▶ **Task instructions**: Replace every "label" in the records below with "caption", change nothing else, and give all the records back without the pictures.

___ Material for this exercise ___

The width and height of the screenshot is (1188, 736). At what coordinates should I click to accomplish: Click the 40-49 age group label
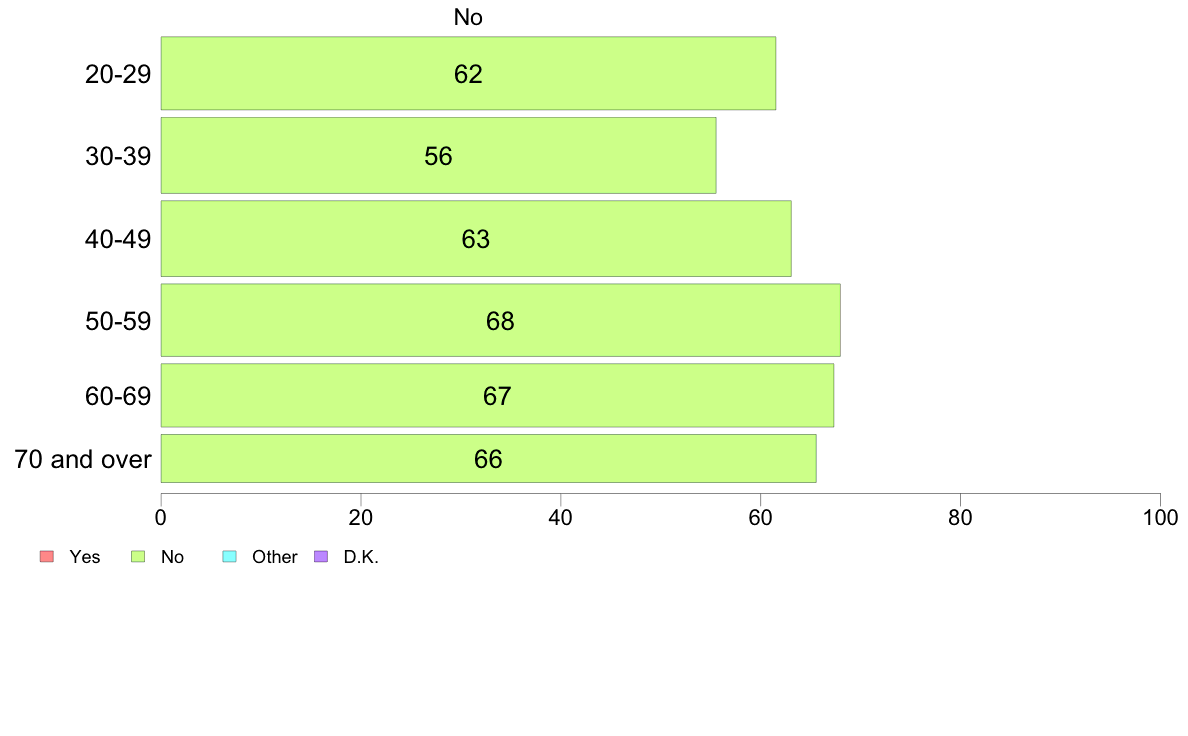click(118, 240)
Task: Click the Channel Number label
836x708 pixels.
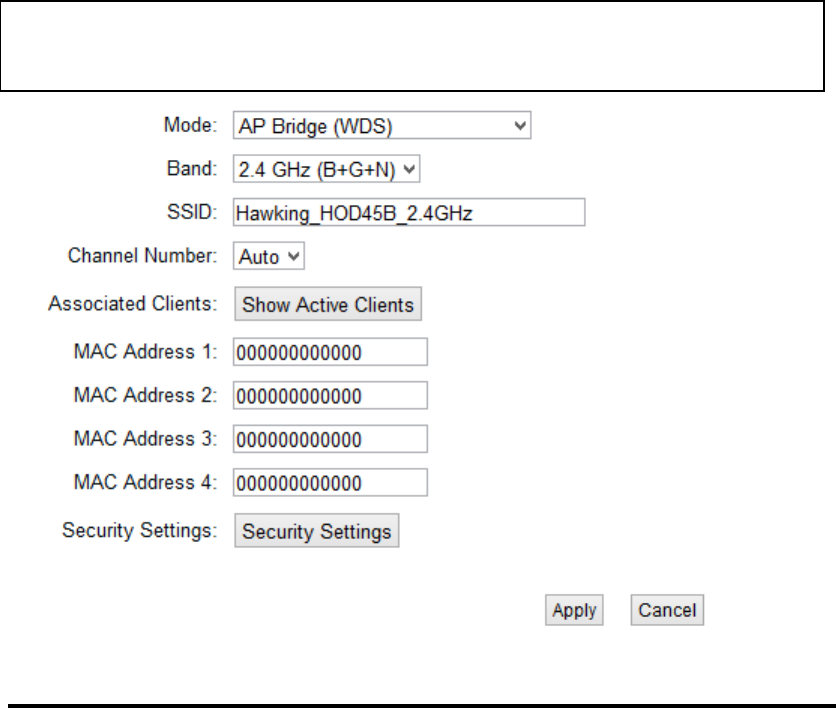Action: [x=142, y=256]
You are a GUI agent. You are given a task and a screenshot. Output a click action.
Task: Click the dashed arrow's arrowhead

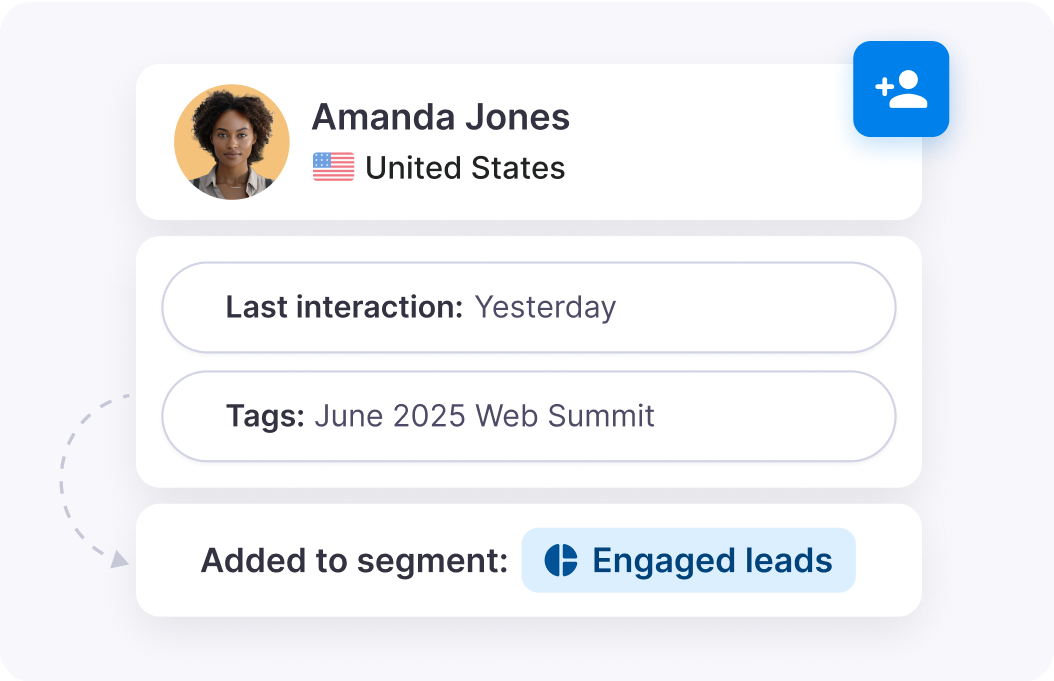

___

▶ **Exercise response**:
The width and height of the screenshot is (1188, 736). At what coordinates should I click to accomplish: Click the 40-49 age group caption
click(118, 240)
Task: Click the Channel Number caption
836x708 pixels.
Action: [x=142, y=256]
You are a GUI agent. You are given a task and a screenshot. Output a click action.
Task: Click the dashed arrow's arrowhead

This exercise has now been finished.